What this exercise asks =>
A. Answer these questions using the passage about Stephen and Harry's business:
(i) Who did the two start working with in summer 2019?
(ii) Where did Harry want to move?
(iii) What did Keap delete after its planning meetings?
B. Please continue the passage about Stephen and Harry's business, picking up right after its final sentence.

Reading text =>
Not ready to quit though, something changed in Stephen.
“What really happened was we eventually acknowledged that we were not in a happy place individually or as a business, and that something needed to change, and there was enough hope and optimism left in both of us to realize that there was a way out of this,” said Stephen.
“We managed to carve out what felt like very precious time to just spend time together… talking about what is our purpose?” Stephen continued. “... I remember still feeling a little bit lost in that process, but that was what we felt instinctively that we had to do.”
In the end, Stephen said he and Harry realized they needed to get clear on their bigger picture purpose. Otherwise, he said, “we were just going to keep falling into the same habits of saying yes to things.”
The duo also decided to start working with a business coach - Holly from AskHollyHow - in summer 2019. Stephen said it kind of felt like therapy as Holly told them to think about what they want as humans first, then second as business owners. The first assignment Holly gave them was profound for Stephen: “write down where we hoped our lives would be in five years’ time.”
The activity led to some shocking discoveries for the downtown-Brooklyn based startup, the first and biggest being geography: Harry wanted to move to upstate New York while Stephen wanted to move to Long Island or even back to his home country of Guernsey, near the UK, to be by the ocean. Second was wanting the company to help build spaces for conversation and connection, building new moments in an ever-distracted world. It quickly became clear to Stephen the current way they ran their business wouldn’t help them reach those whys.
“A lot of people’s dream to be an entrepreneur is to have personal freedom, so why would you then want to end up feeling like you're in a place or spending your time doing things you never wished to do or, or in a place you never wished to be?” said Stephen.
Changing your business to match your why
Fresh from working with Holly, Stephen and Harry approached their 2020 and 2021 annual planning meetings much more mindfully. Instead of thinking about business goals, they thought about alignment between business growth and personal goals with a goal of a “truly integrated sense of the company being the one that we wish to build.”
One shocking change came from this planning: Keap deleted all of their social media accounts.

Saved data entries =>
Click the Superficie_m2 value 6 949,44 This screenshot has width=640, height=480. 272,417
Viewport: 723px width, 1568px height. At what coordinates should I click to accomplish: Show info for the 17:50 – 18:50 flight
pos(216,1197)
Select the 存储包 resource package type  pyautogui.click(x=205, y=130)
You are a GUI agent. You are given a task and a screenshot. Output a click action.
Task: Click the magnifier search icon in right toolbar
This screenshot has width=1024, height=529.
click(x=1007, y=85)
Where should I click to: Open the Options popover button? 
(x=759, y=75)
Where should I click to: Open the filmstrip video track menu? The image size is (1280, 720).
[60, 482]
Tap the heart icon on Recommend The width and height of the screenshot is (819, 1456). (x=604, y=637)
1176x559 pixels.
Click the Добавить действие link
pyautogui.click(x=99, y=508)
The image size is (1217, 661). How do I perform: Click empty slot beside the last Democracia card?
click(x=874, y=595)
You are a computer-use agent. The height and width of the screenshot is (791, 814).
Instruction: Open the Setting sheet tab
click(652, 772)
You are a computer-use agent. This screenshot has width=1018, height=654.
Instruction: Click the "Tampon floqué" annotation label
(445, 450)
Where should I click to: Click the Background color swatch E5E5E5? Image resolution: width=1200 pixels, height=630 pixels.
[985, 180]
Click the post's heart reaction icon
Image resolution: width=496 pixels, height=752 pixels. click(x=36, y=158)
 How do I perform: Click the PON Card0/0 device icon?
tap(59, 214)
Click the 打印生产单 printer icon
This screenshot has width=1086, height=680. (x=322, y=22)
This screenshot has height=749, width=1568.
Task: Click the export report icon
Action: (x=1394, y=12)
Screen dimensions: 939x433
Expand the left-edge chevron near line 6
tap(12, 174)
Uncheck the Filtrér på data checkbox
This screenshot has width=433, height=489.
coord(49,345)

Task-by-task results =>
A.
(i) Holly from AskHollyHow, a business coach
(ii) Upstate New York
(iii) All of their social media accounts

B.
“So that for us, just to be clear, meant no more Facebook, no more Instagram, and also no more marketing done through those channels as well,” said Stephen.
As a direct-to-consumer company that advertised on Facebook and Instagram, Stephen said the decision should have been a scary one. However, it wasn’t because they acted in alignment to their deep personal desires.
“We wanted to take a stand and say it doesn't make sense for a company that's trying to cultivate a conversation and a space to be about connection, to then be forcing you to check Instagram for our latest posts.”
Removing what Stephen saw as “the disruptiveness and distractedness” of social media from how they run their business turned out to give the duo much more time to focus on sales and marketing methods that felt more authentic to their “whys.”
“We're writing more stories on our blog,” said Stephen. “We're sending out more emails every month, and hopefully in the not too distant future, we can start doing more things that actually bring us joy.”
It’s not (only) about the money
Looking back two years later, he said that growing a business authentically comes back to two questions: 1) What is the business really about? and 2) Why are you doing it?
For a lot of people, the answer to both questions is “money.” But Stephen and Harry realized they had a deeper “why” for themselves as entrepreneurs. Stephen doesn’t judge folks who build businesses just for the money, though. It’s just that he thinks most people have something deeper within them, whether or not they realize it.
“Running the business with a sense of that ‘why’ at its core, I think, is the way to run a business in a way that brings fulfillment, joy, and happiness,” said Stephen.